Accountants should choose JV strategy
Cutting joint venture deals with financial planners is the best option available for accountants wanting a slice of the action in the financial advice game.
Garrisons executive director and head of distribution Michael Spinks told the Law & Finance Corporate Superannuation conference yesterday that few accountants realised the benefits of the joint venture model, and had opted to refer clients to a planner or exteneded the existing business into financial planning, two options which are generally not as successful.
Spinks says accountants who make joint ventures with financial planners find the best way to make use of opportunities within the financial advice industry. The advantage is that both parties can split the equity in the business while sharing the profits between the accounting and planning firm.
“Rather than making accountants into financial planners, accountants need to find a compatible financial planner to work within the practice,” he said.
Spinks outlined a three stage development of the joint venture. The start-up stage is where the business is worth around $250,000 dollars and involves getting the ball rolling in areas such as marketing, technology, compliance and administration.
The second phase is the growth phase, between $250,000 and $1 million, in which the business focuses on client management, product development and business coaching.
Beyond the $1 million mark is the mature phase of the business which is characterised by succession planning, corporatisation (which sees “the personality extracted out of the business”) and maximising of the business value.
A natural extension of the joint venture model, and one supported by Spinks, is the consolidator accounting group. Driving the accounting consolidators — which have been snapping up accounting firms around the country for the past 18 months — is the demand for the one-stop-shop, Spinks says.
Spinks says small scale, or “cottage style” accountants are faced with the difficulties of exiting their businesses, plus competing with larger firms offering multi-faceted levels of financial advice. The accountant should be aiming to become part of one-stop-shop approach which means making inroads into the provision of financial advice.
Spinks predicts the consolidator juggernaut will “move forward a lot more”, but conceded it has slowed down of late.
The main advantages of the consolidator model, according to Spinks, are that the problem of exiting is removed; the one-stop-shop can be implemented; and the model provides the opportunity for the practice to cross-sell financial products.
“Ultimately, accountant firms are another channel of distribution,” Spinks said.
Spinks says the referral model is the most popular among accountants and involves the accountant referring clients along to the financial planner. It naturally involves the least work or changeover complications, but its reactive rather than proactive nature means it can miss out on opportunities there for the taking.

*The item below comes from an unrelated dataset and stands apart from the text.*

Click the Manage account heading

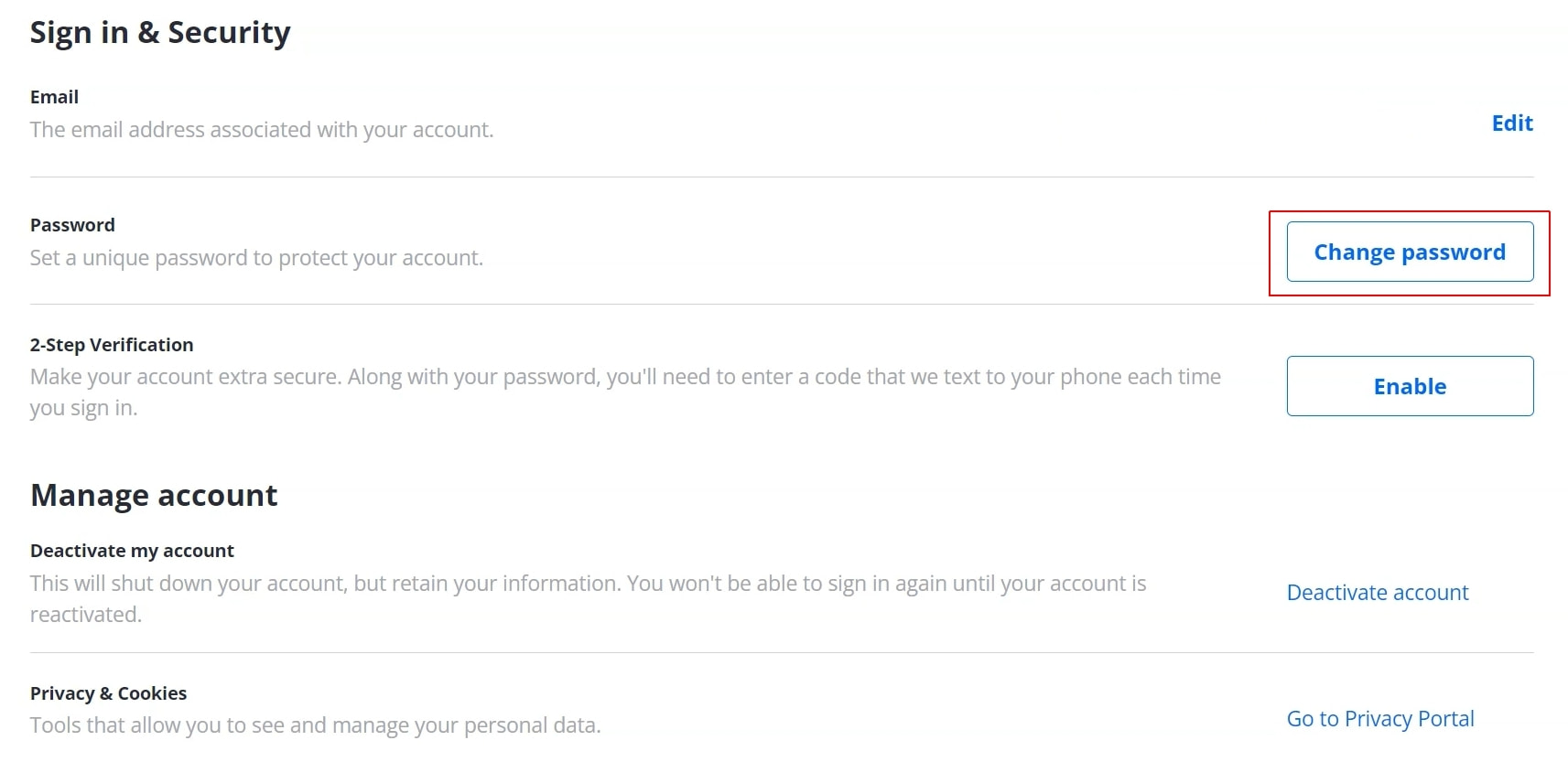coord(154,495)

The other model is one which Spinks says is least successful, in which the accounting business merely extends its existing business into financial planning only through a cosmetic shift. This ignores what Spinks called the cultural difference between accountants and financial planners.
To illustrate his point, Spinks compared the two breeds of finance professionals as members of the same species, but of different sex. An accountant renaming himself a financial planner would be like a man calling himself a woman on the basis of wearing a dress, Spinks said.

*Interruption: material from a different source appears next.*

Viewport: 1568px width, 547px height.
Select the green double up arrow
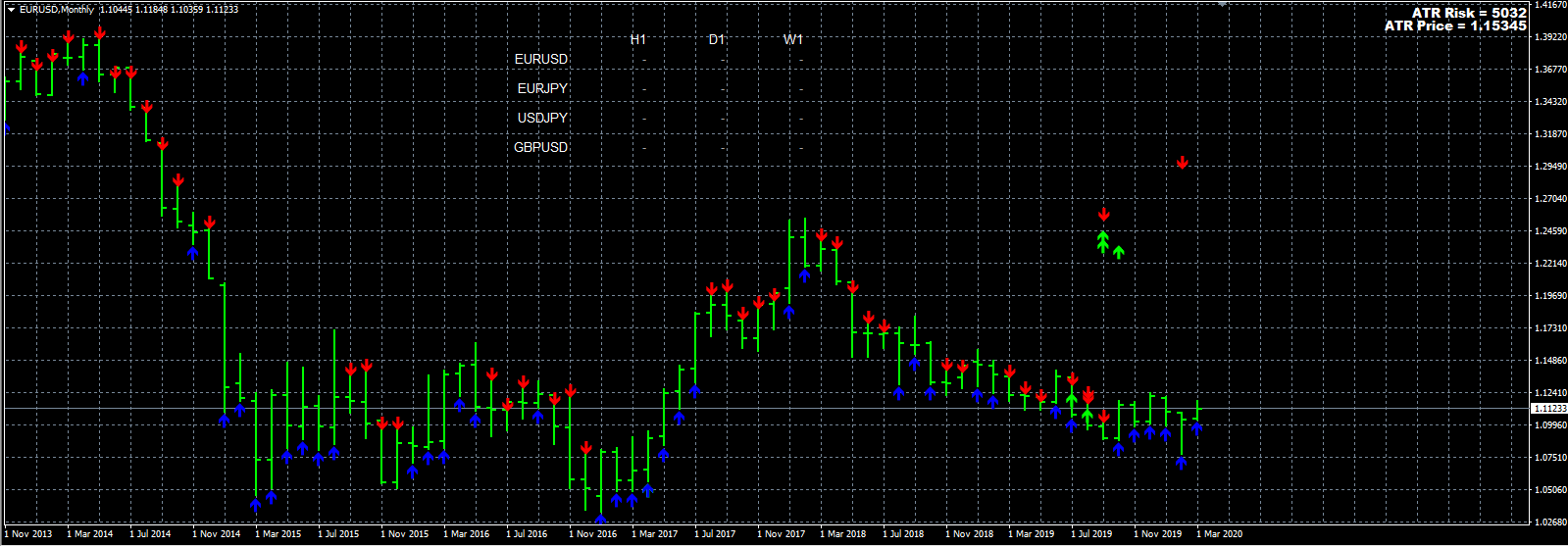(x=1103, y=242)
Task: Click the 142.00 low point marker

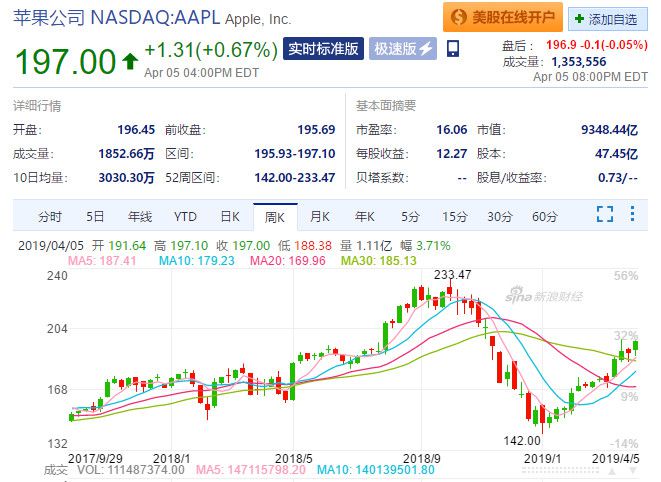Action: coord(522,441)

“Accountants moving into financial planning need to understand that what is required is a sea-change, not a sex change,” he said. “It is not enough to hang out the shingle and say ‘Now I’m a financial planner’.”
Accountants in these models invariably run into problems because they find it difficult to swap the accountant’s mindset for the planner’s. Examples are the difficulty in adapting their fee structures to suit those of planners (charging fees and trails rather than charging by the hour) and failures to specialise in specific areas of financial advice.